The present application relates to a button structure of a projected capacitive touch panel, and more particularly to a button structure of projected capacitive touch panel that provides physical button feedback on a touch screen.

BACKGROUND OF INVENTION

In the prior art, when adding a button to a panel, it is often necessary to produce a mold for the button addition location according to a structure of the button addition location, and to set up a circuit accordingly before adding the new button. Therefore, the cost of adding buttons remains high, and the applications of the panel also limit the types of buttons that can be added.

Furthermore, existing buttons often need to be equipped with multiple layers of sensing film layers in order to successfully sense the input signal generated by the button being pressed. The design of the multiple layers of sensing film layers will cause complex changes in sensing capacitance. Therefore, a judgment of whether the button is pressed is easily to become inaccurate.

In view of this, it is necessary to provide a button structure of projected capacitive touch panel to solve the above technical problems.

SUMMARY OF INVENTION

In order to solve the above-mentioned problems of the prior art, the purpose of the present application is to provide a button structure of projected capacitive touch panel, which can make the additional panel buttons not limited by the applications of the panel and can improve the accuracy of the signal detection and signal output of the buttons.

In a first aspect, the present application provides a button structure of projected capacitive touch panel disposed on a touch screen, including: a button body disposed on the touch screen; a capacitive touch sheet disposed on the touch screen and positioned inside the button body; a conductive rubber disposed inside the button body, wherein the conductive rubber includes a contact portion which can contact the capacitive touch sheet; and a button cap including a connecting body and a cover body, wherein the connecting body is disposed on the conductive rubber, and wherein the cover body protrudes out of the button body; wherein the contact portion contacts the capacitive touch sheet when the button cap is pressed down, and wherein the conductive rubber and the capacitive touch sheet are conducted to generate an input signal to the touch screen.

In some embodiments of the present application, a top of the button body includes an accommodation space, and wherein a top of the conductive rubber is positioned in the accommodation space when the conductive rubber is in a stretched state.

(Records pointing to text and elements)
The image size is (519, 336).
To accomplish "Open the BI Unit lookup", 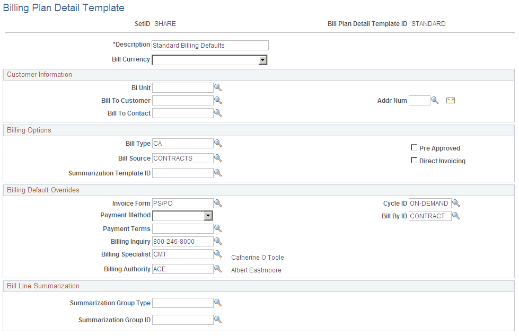I will tap(218, 87).
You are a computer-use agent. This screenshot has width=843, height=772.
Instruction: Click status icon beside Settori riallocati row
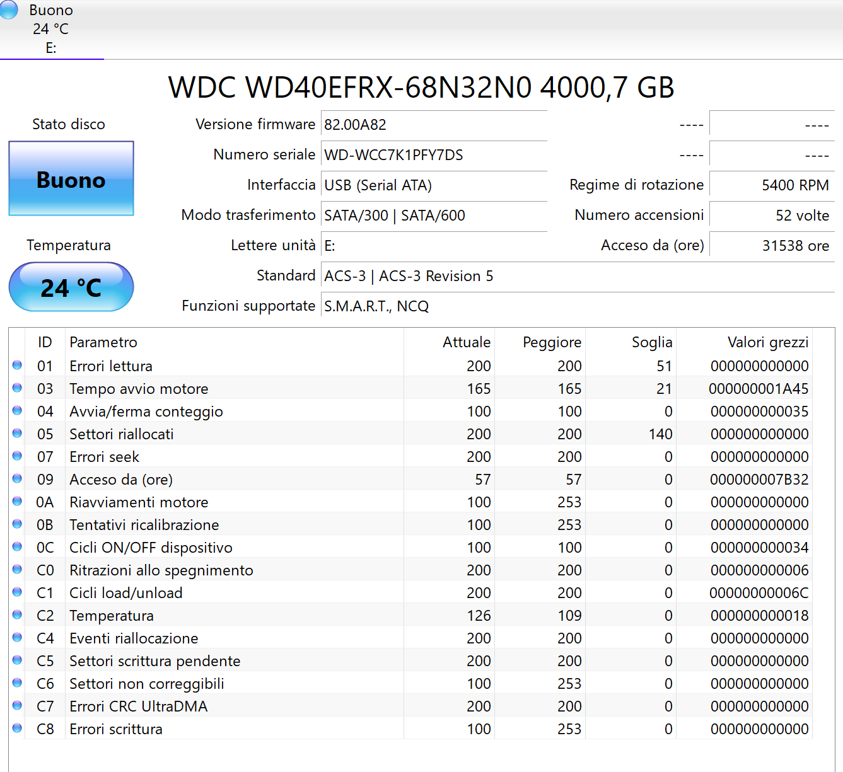pyautogui.click(x=17, y=433)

[THE TASKS]:
1. In the text on the touch panel button structure, what does the contact portion of the conductive rubber touch when the button cap is pressed down?
2. Echo the lines of the records starting with the line containing "You are a computer-use" and going on through the end of the records. Omit the pictures.
The text and the records come from separate sources.

[TASK-BY-TASK OUTPUTS]:
1. The capacitive touch sheet.

2.
You are a computer-use agent. This screenshot has width=843, height=772.
Instruction: Click status icon beside Settori riallocati row
pyautogui.click(x=17, y=433)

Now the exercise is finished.